EMS dá primeiros passos fora do País

A EMS, maior grupo farmacêutico de capital nacional, oficializou ontem investimento de US$ 200 milhões nos Estados Unidos, que será feito pela Brace Pharma, subsidiária criada pela companhia brasileira em Maryland (EUA), controlada pelo empresário Carlos Sanchez, para desenvolver medicamentos inovadores.

A Brace Pharma foi criada pela EMS para investir em empresas que desenvolvem medicamentos para tratar doenças complexas. O primeiro aporte da Brace será feito na empresa de biotecnologia Gliknik, de inovação focada em câncer e doenças autoimunes, com produtos em fase de desenvolvimento clínico (estágio avançado). A companhia analisa outros projetos inovadores para fazer investimento no mercado norte-americano.
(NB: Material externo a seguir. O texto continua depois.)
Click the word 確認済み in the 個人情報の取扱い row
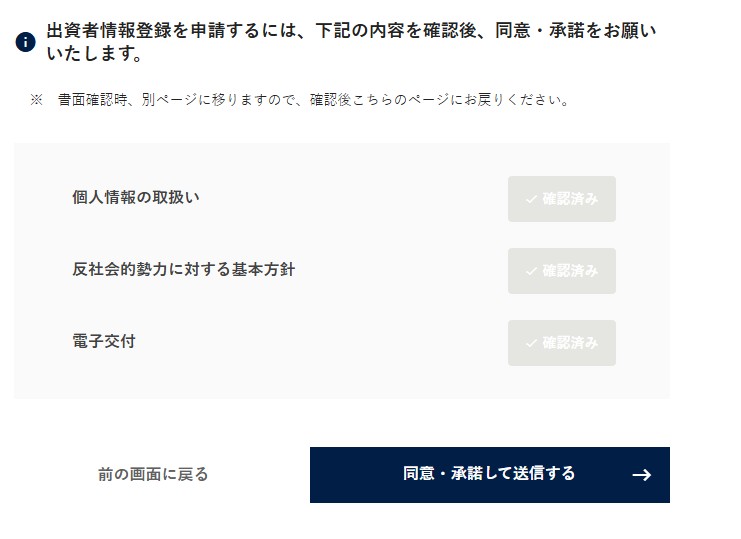 click(x=570, y=199)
A subsidiária do EMS já faz parte da Nord (The National Organization for Rare Disorders), uma associação de organizações de saúde voluntárias dedicadas a ajudar pessoas com doenças raras, sobretudo de origem genética, que atingem pequena parte da população.

Comitê científico. Para compor o comitê científico da Brace Pharma, o empresário Carlos Sanchez, presidente do conselho de administração do grupo nacional, convidou o médico austríaco Eric Kandel, que ganhou o prêmio Nobel de medicina em 2000, em parceria com o sueco Arvid Carlsson; Samuel Broder, oncologista, pesquisador e ex-diretor do National Cancer Institute (NCI) e co-desenvolvedor dos primeiros medicamentos para tratamento da Aids; e Raymond Schinazi, professor e pesquisador da Emory University, criador de diferentes medicamentos para Aids e hepatite, além do renomado cardiologista brasileiro Jorge Kalil.

Biossimilares. O grupo EMS, conhecido por ser o maior produtor de medicamentos genéricos do Brasil, se consideradas todas as empresas controladas pelo grupo, está cada vez mais focando seus investimentos em medicamentos inovadores. A farmacêutica também faz parte da Bionovis, laboratório nacional criado a partir da joint venture entre Hypermarcas, União Química e Aché, com 25% de fatia cada, para produzir medicamentos biossimilares.

O “superlaboratório” nacional recebeu apoio do governo federal para desenvolver medicamentos complexos que atualmente são importados.